The Glassblower
(The First Movement)
The girl asks her father: how do you write?
He was blind.
– I gaze inside myself for a long time till I perceive a hole on the page. I place a word on the hole. I blow into the word to make it a little bigger. This is how I sometimes get a poem.
– And then?
– Nothing, except that I might fall in the hole and vanish.
The Glassblower
(The Second Movement)
The girl asks her father: How do you see your way?
He was blind.
– I stray inside myself for a long time till I feel the thread of light. I put my mouth on the light. I blow inside the thread to make it bigger. This is how I sometimes get a path.
– And then?
– Nothing, except that I may go to the end of the thread and never reach my destination.
The White Graveyard
Upon aging,
elephants hear the drum of death:
dom, dom, dom
and proceed
to the elephants’ graveyard
here or there
in the abyss
where nothing is heard but the moans of ivory.

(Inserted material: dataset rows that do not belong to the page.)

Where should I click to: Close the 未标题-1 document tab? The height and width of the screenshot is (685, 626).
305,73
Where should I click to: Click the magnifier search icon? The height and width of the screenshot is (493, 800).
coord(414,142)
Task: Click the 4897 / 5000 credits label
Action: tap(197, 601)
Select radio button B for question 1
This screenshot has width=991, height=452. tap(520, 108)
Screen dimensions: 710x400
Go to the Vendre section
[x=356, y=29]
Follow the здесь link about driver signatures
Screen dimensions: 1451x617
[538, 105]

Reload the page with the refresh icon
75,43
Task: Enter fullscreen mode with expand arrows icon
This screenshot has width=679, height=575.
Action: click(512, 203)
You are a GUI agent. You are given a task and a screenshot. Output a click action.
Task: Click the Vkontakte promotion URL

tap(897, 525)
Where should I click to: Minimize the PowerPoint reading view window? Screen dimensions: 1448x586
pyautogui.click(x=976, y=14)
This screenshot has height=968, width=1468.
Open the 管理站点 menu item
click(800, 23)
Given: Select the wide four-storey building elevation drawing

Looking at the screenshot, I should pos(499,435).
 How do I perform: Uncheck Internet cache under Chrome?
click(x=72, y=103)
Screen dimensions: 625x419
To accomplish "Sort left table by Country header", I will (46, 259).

– And poets, the girl asks,
do they age?
– Yes,
enormously.
But they hear
the drum of life:
dom, dom, dom
and they proceed
to the poets’ graveyard
here or there
in the abyss
where nothing is seen but
a white
paper
thrown
on the path of elephants.
The Red Fish
Shadow in water, a girl dreams to become a fish.
Let me think of her color, she whispers. I am a red fish.
– What shall I do? Maybe I dance with oysters.
– Do I have a mirror to brush my hair?
No. I should look upward. Always upward
to spin a story for winter
out of sun rays.
– Do I get hungry too?
No. I pick fruits from the sea, such as
this beautiful flower.
(The hook was nearby, like a lily shining under
the fisherman’s shadow)
The fish takes the bait, the girl yells: Ah . . .
I wish I’d known that life sometimes rots
from its dreams
the way a fish rots from the head down.